**Work item**
Only one number is wanted: the count of lines in the records below that hold the word "Capital".

**Data for this task**

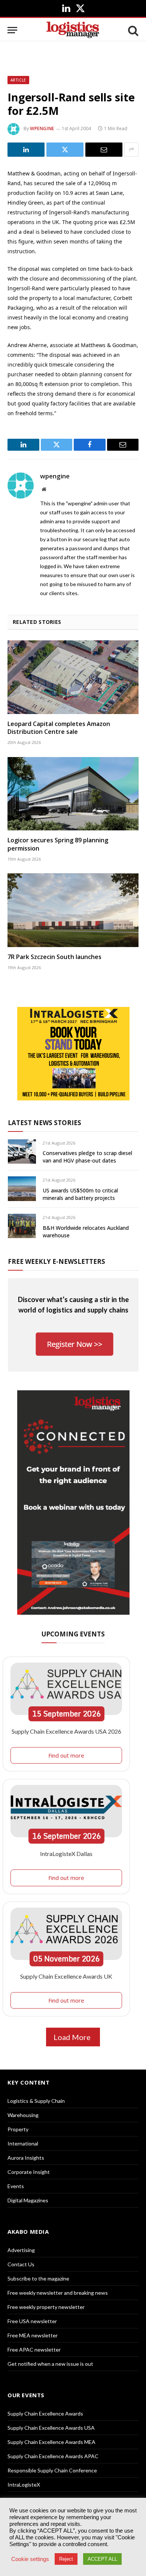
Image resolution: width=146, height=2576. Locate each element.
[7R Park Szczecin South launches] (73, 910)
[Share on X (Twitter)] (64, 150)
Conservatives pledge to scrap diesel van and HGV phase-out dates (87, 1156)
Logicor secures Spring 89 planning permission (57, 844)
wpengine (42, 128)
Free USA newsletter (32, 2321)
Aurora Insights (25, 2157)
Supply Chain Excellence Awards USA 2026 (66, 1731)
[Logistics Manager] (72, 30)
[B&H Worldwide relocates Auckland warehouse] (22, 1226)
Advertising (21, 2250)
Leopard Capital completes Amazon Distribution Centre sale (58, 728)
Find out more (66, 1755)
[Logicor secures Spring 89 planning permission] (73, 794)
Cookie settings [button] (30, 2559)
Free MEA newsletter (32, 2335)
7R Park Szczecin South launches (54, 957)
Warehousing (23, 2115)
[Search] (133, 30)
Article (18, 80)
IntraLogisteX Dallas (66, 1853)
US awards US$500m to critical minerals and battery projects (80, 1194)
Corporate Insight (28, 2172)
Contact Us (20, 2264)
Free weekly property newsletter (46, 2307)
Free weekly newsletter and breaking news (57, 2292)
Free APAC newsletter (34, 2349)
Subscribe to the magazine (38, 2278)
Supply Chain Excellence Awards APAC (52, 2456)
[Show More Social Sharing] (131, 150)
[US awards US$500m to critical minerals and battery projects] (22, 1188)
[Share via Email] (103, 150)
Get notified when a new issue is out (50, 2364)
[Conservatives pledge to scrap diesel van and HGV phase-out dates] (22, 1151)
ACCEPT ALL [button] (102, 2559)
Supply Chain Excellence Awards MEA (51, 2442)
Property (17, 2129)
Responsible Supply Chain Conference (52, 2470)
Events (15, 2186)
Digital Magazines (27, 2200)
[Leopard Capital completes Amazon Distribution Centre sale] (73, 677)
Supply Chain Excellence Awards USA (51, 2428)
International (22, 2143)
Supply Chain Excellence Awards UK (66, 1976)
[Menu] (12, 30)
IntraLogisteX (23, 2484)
...
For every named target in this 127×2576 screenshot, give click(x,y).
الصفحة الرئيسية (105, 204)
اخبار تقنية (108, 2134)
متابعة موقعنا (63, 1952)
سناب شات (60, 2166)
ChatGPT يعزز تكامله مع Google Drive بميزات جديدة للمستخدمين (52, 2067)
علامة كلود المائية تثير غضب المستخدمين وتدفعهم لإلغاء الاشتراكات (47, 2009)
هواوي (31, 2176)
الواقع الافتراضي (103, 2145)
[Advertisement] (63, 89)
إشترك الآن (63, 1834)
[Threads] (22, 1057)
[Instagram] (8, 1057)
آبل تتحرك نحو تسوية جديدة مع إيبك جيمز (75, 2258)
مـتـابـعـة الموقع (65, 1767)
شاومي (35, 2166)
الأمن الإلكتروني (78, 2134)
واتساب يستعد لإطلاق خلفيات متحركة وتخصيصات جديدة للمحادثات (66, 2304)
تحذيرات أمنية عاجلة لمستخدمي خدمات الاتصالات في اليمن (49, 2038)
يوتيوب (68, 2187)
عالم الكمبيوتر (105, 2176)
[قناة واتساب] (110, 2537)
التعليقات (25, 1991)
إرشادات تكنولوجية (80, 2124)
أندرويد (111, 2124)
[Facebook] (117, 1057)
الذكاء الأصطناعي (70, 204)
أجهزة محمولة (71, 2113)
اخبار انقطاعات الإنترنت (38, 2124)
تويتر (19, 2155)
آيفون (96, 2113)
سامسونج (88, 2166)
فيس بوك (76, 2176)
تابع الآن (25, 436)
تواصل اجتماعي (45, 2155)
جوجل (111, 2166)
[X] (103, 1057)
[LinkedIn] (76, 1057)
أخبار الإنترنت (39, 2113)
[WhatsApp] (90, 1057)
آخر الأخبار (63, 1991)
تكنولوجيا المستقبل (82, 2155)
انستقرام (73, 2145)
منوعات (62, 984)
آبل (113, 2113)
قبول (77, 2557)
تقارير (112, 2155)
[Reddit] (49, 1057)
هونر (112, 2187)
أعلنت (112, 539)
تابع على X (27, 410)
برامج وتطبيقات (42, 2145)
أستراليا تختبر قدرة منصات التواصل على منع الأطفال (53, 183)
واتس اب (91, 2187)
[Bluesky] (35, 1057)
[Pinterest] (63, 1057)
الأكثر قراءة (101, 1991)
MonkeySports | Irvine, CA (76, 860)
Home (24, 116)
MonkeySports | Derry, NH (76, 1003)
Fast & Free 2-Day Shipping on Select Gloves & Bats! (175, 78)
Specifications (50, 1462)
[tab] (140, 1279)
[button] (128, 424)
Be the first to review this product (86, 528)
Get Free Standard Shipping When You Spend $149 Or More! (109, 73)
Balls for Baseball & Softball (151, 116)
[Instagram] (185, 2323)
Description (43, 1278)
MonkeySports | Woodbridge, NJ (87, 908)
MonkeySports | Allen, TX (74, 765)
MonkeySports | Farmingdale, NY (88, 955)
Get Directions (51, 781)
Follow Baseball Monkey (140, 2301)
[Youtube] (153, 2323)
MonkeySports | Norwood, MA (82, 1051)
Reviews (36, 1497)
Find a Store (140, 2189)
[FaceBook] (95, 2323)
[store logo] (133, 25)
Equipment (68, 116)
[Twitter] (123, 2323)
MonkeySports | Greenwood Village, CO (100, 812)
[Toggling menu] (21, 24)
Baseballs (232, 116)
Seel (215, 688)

**Response for this exercise**
2